| Provided information |

*** Block opens ***

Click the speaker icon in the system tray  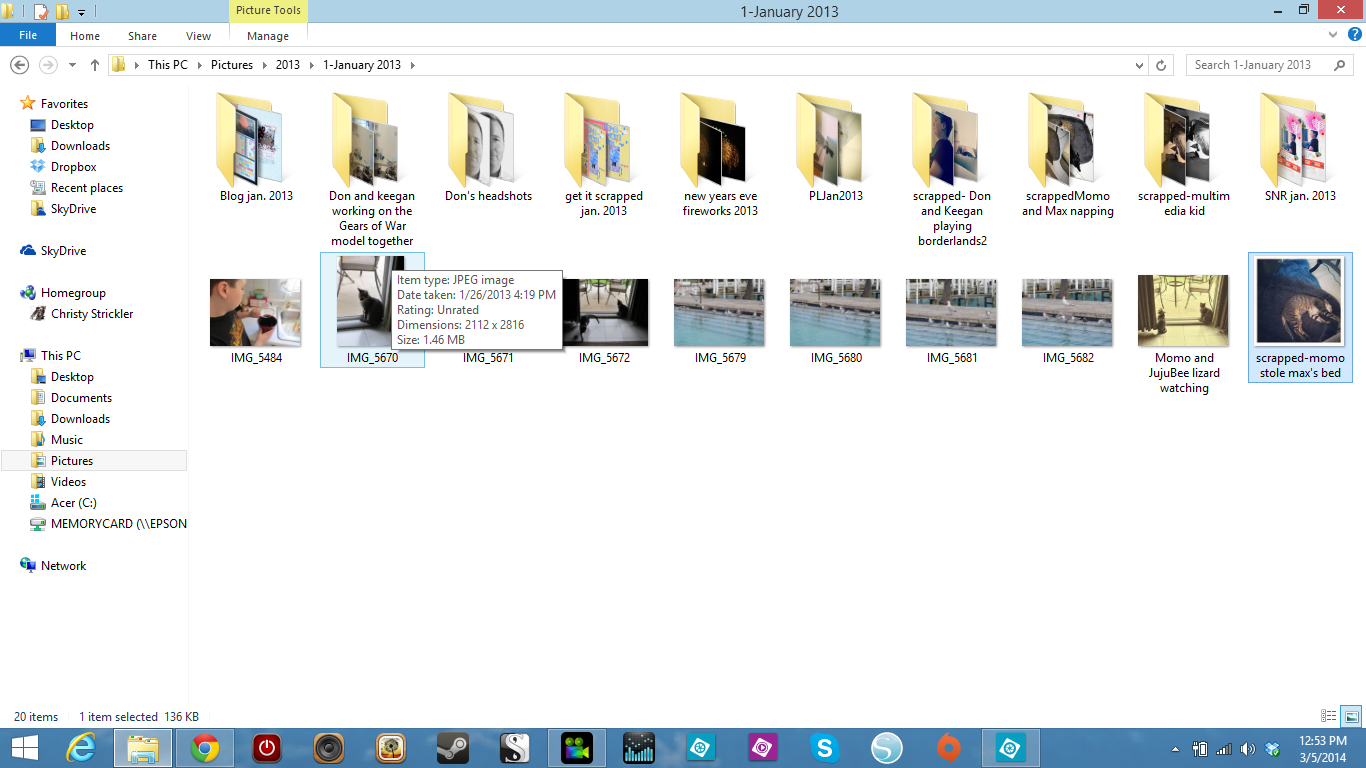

*** Block closes ***
*** Block opens ***

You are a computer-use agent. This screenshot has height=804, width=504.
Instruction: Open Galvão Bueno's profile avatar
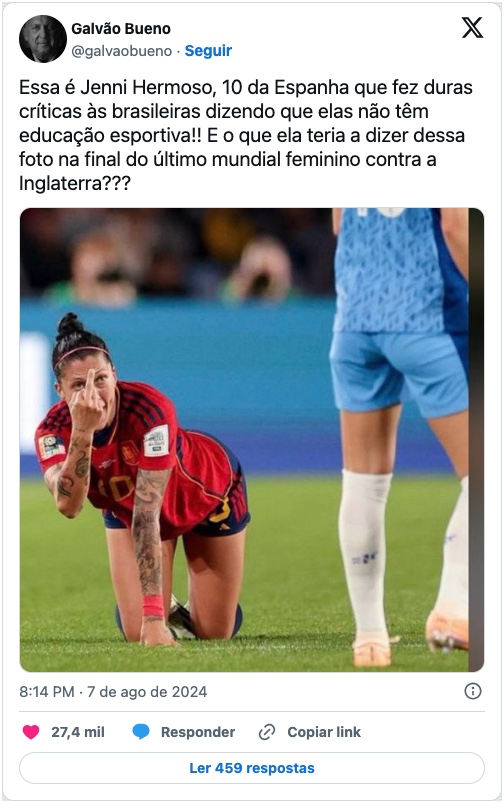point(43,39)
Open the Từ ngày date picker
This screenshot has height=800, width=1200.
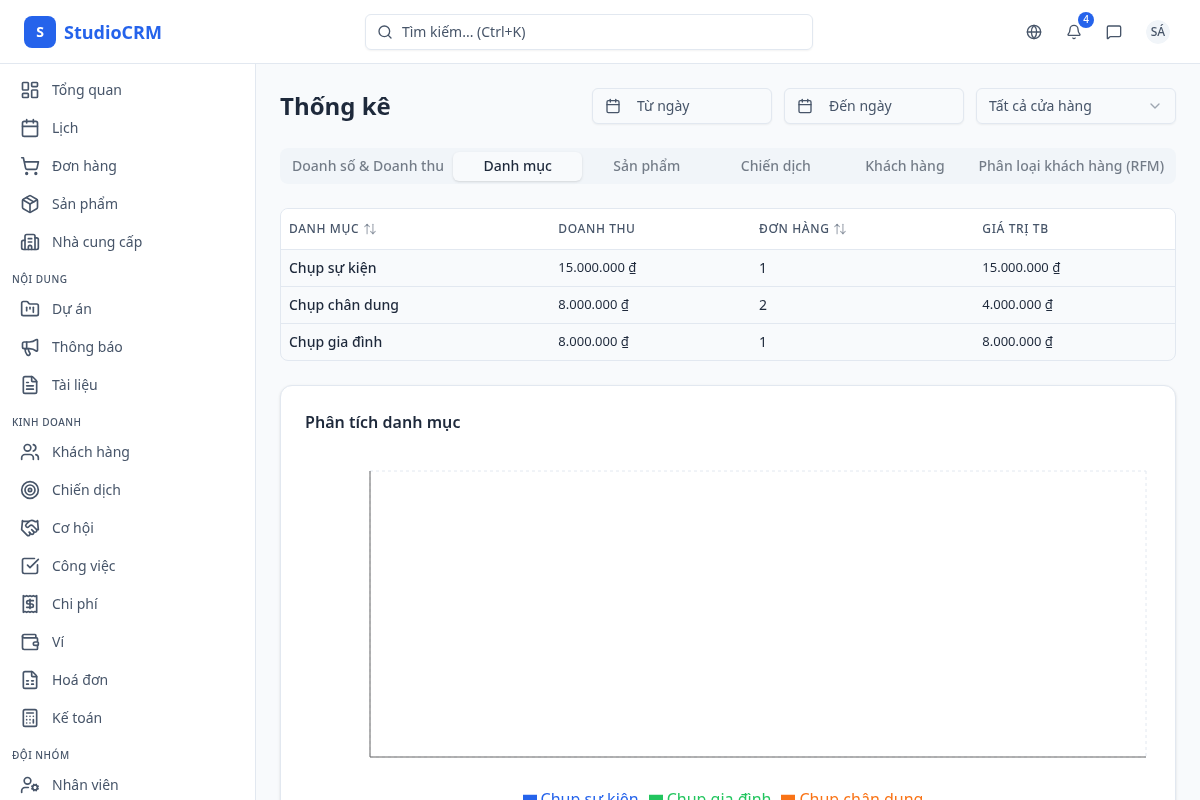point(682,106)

*** Block closes ***
*** Block opens ***

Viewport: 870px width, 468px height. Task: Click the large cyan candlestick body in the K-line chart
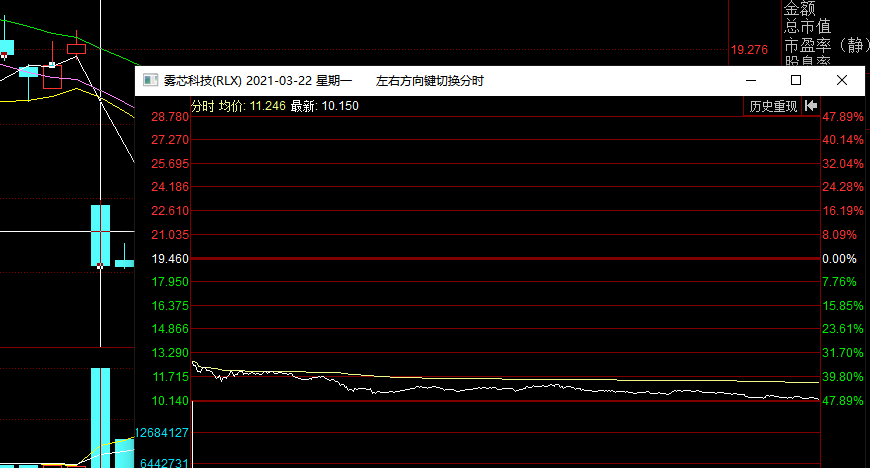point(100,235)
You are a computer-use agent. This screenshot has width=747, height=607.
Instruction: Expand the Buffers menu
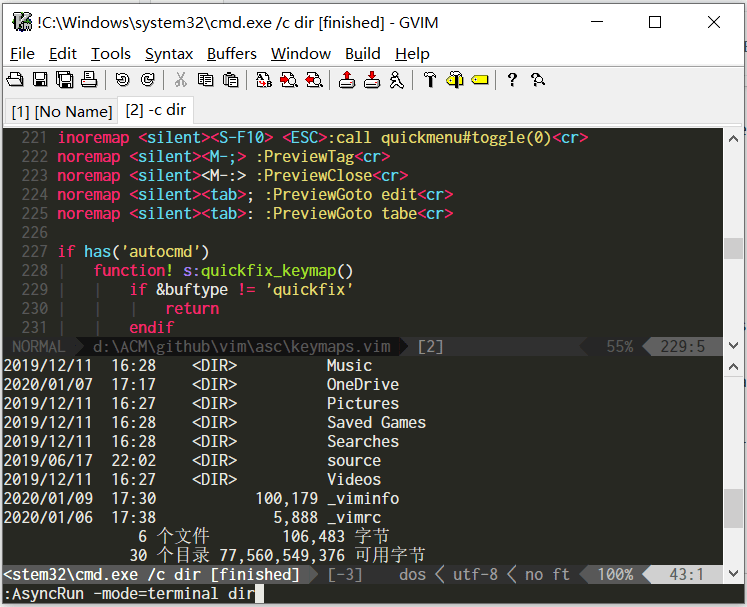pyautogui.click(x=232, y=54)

*** Block closes ***

| Task directions |
Set apart and copy each line of the records that holds the word "computer".

| Solution |
You are a computer-use agent. This screenshot has height=804, width=504.
You are a computer-use agent. This screenshot has width=747, height=607.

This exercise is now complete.